Our research direction: designing for accessibility
In our early research, we found that a significant barrier to digital equity is the “accessibility gap,” that is, the delay between releasing a new feature and building a supporting layer for it. To bridge this gap, we are shifting from reactive tools to agentic systems that are the core of the interface.
Research Pillar: Using Multi-System Agents to Improve Access
Multimodal AI tools offer one of the most promising routes to creating accessible interfaces. In specific prototypes, such as our work with web readability, we have tested a model where a central orchestrator acts as a strategic reading manager.
Instead of the user navigating a complex maze of menus, the Orchestrator maintains the shared context – understanding the document and making it more accessible by delegating tasks to expert sub-agents.
- Summary Agent: It masters complex documents by breaking down information and delegating key tasks to expert sub-agents, making even the deepest insights clear and accessible.
- Setting Agent: Handles UI adjustments dynamically, such as scaling text.

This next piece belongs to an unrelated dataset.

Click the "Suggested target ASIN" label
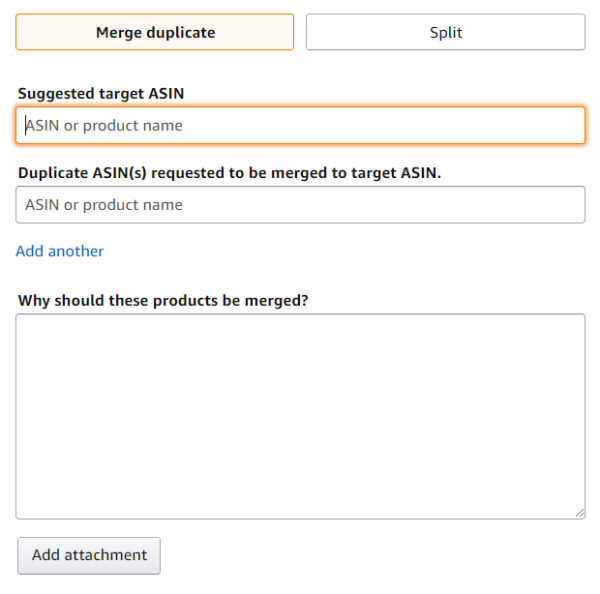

By testing this modular approach, our research shows that users can interact with the system more intuitively, ensuring that particular tasks are always handled by the right expert without the user having to look for the “right” button.
towards multimodal flow
Our research also focuses on moving beyond basic text-to-speech to multimodal fluency. By leveraging Gemini’s ability to process voice, vision, and text simultaneously, we have created prototypes that can transform live video into instant, interactive audio description.
It’s not just about describing a scene; It’s about situational awareness. In our co-design sessions, we have seen how allowing users to interrogate their surroundings interactively – asking for specific visual details as they happen – can reduce cognitive load and transform a passive experience into an active, conversational exploration.